Nîşâbur’un tanınmış muhaddisi Muhammed b. Yahyâ ez-Zühlî halka Buharî’yi karşılamasını tavsiye etmiş, ileri gelen alimlerle birlikte kendisi de bizzat karşılamaya gitmiş ve talebelerine, ona hiçbir kelam meselesini sormamalarını tenbih etmiştir. Buna gerekçe olarak da Buharî kendi görüşlerinin aksine bir fikir beyan edecek olursa aralarında ihtilâf çıkacağını, o takdirde Horasan’daki bütün Hâricî, Râfizî, Cehmî ve Mürciî grupların kendilerine düşman olacağını söylemiştir.

Yine Müslim’in belirttiğine göre Buharî’nin kaldığı ev ziyaretçilerle dolup taşmış, şehre gelişinin ikinci veya üçüncü günü bu ziyaretçilerden biri ona Kur'an’ın mahlûk olup olmadığını sormuş, onun da “Fiillerimiz mahlûktur; bir sözü ifade edişimiz de (Kur’an metnini okuyuşumuz) fiillerimizdendir.” demesi üzerine, orada bulunanlar arasında büyük bir ihtilaf çıkmıştır.

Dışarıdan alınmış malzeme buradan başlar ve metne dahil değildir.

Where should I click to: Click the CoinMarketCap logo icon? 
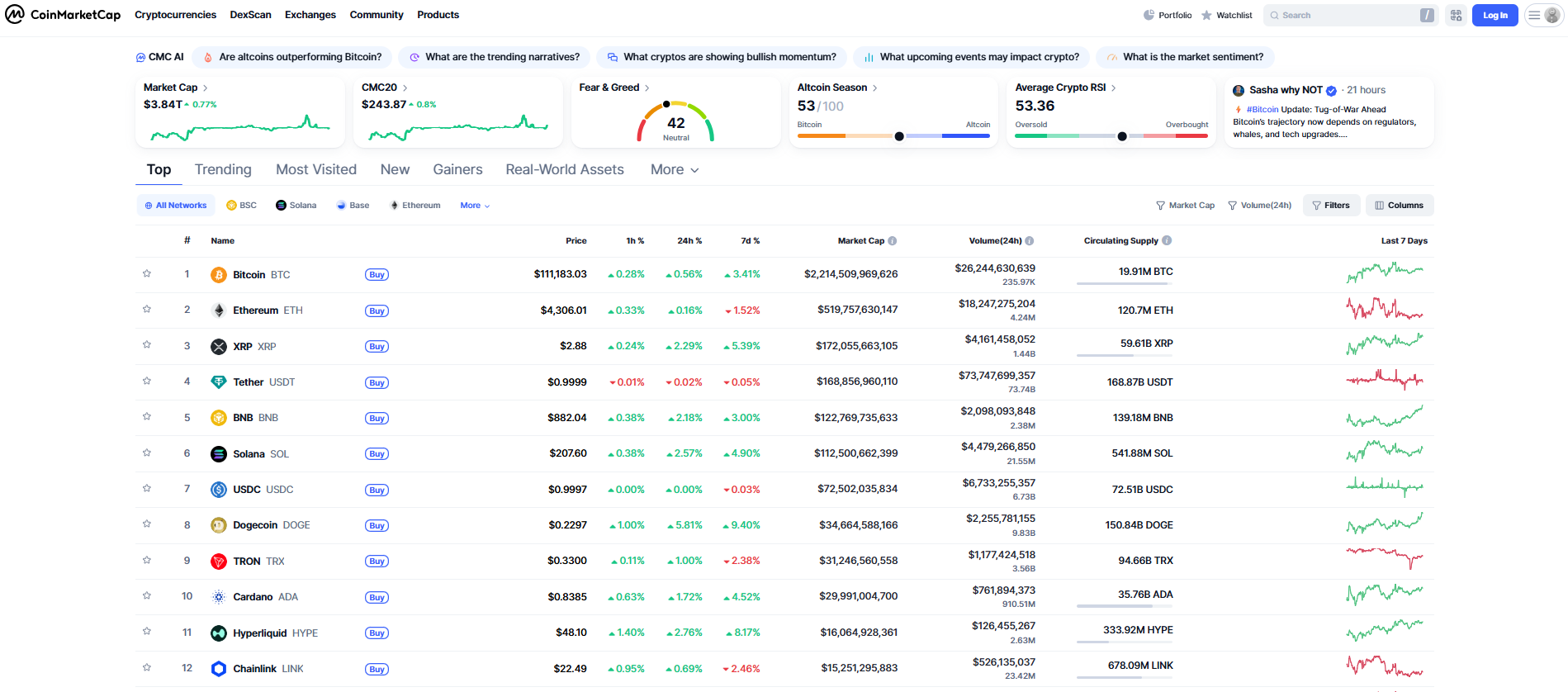click(15, 14)
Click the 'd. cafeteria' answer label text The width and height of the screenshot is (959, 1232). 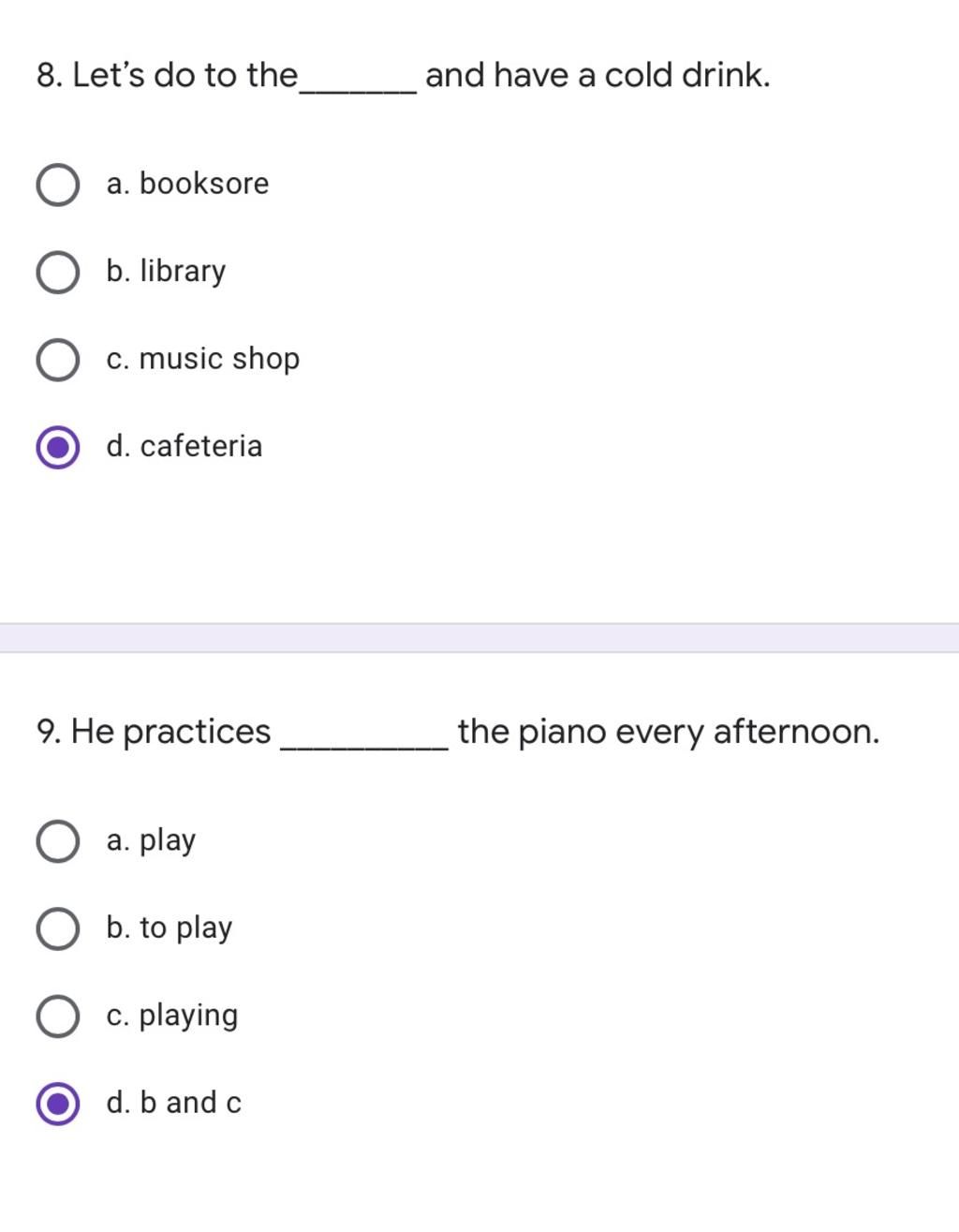click(x=184, y=446)
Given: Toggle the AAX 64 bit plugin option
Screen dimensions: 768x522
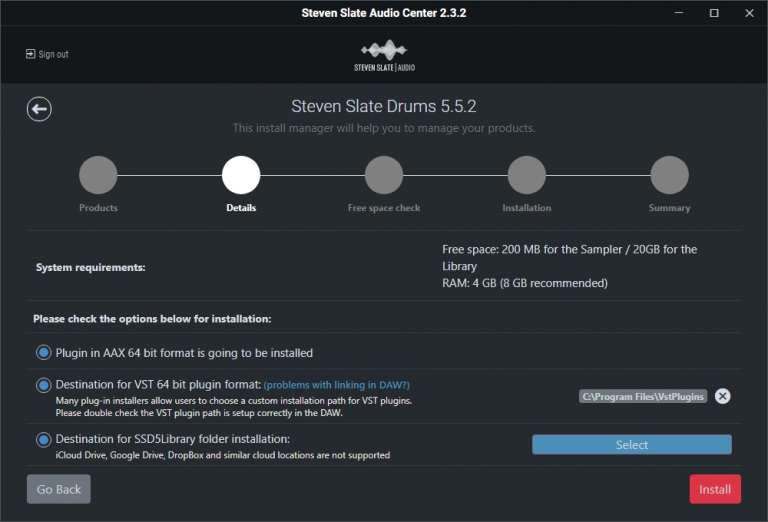Looking at the screenshot, I should click(43, 352).
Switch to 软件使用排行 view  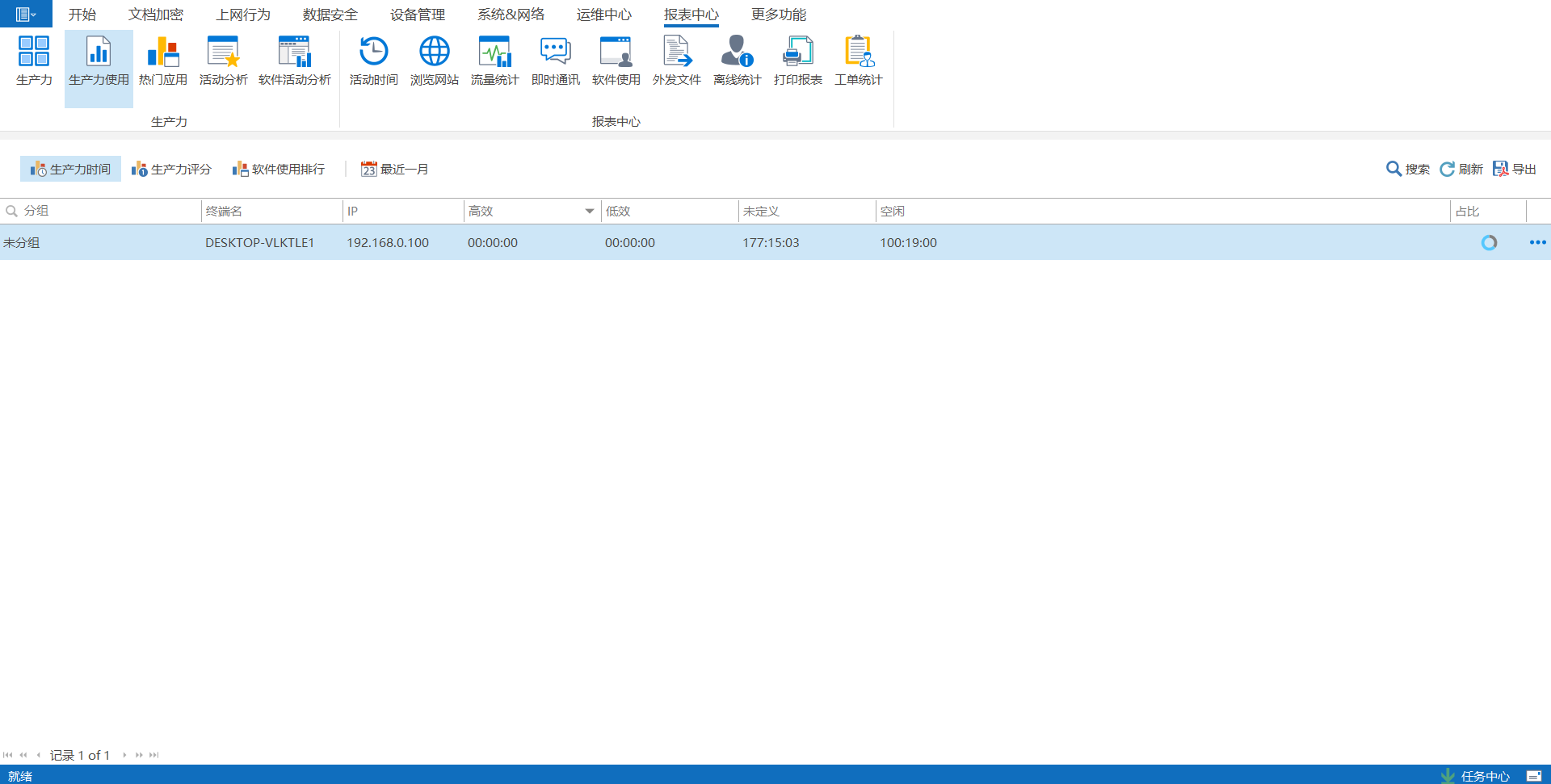[279, 169]
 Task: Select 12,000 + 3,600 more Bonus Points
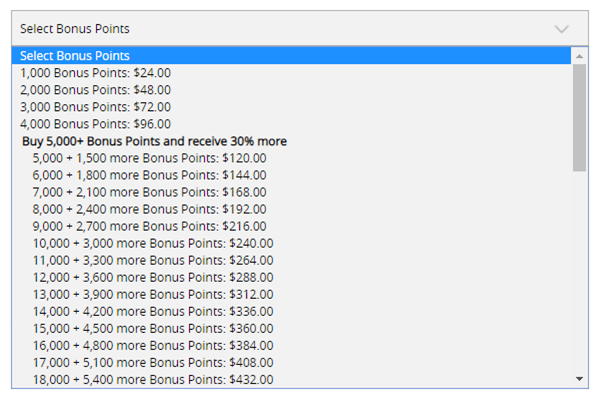pos(291,277)
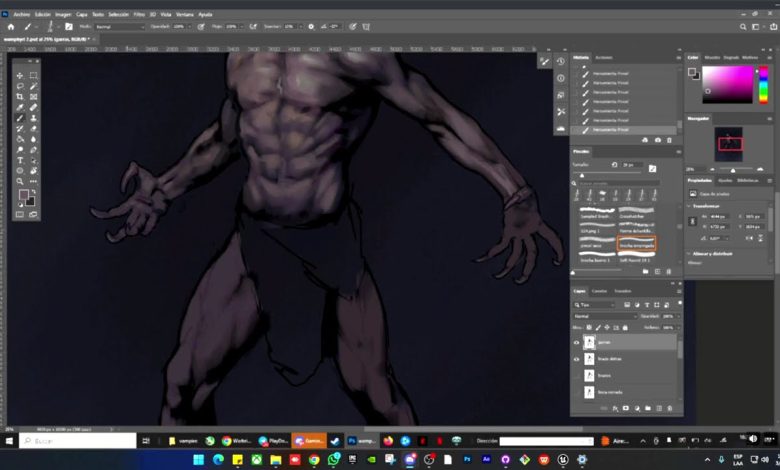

Buharî’nin Kur'an okumayı mahluk saydığını iddia edenlerle bu iddiaya katılmayanlar kavgaya tutuşmuş, bunun üzerine ziyaretçiler ev halkı tarafından dışarı çıkarılmıştır.

Bu konuda kendisine anlatılanları nakleden İbn Adî’ye göre ise Buharî’yi kıskanan bir muhaddis onun "Kur'an mahluktur" görüşünü benimsediğini iddia ederek, hadis talebelerini hocalarının kanaatini öğrenmeye teşvik etmiş, ancak Buharî bu konuda fikrini soran kişiye cevap vermek istememiş, fakat onun üç defa ısrarla sormasından sonra, “Kur’an Allah kelâmıdır, mahlûk değildir; ancak kulların fiilleri (Kur’an’ı okuyuşları) mahlûktur; bu konuda soru sormak ise bid‘attır.” diye cevap vermiş, bunun üzerine ortalık karışmıştır.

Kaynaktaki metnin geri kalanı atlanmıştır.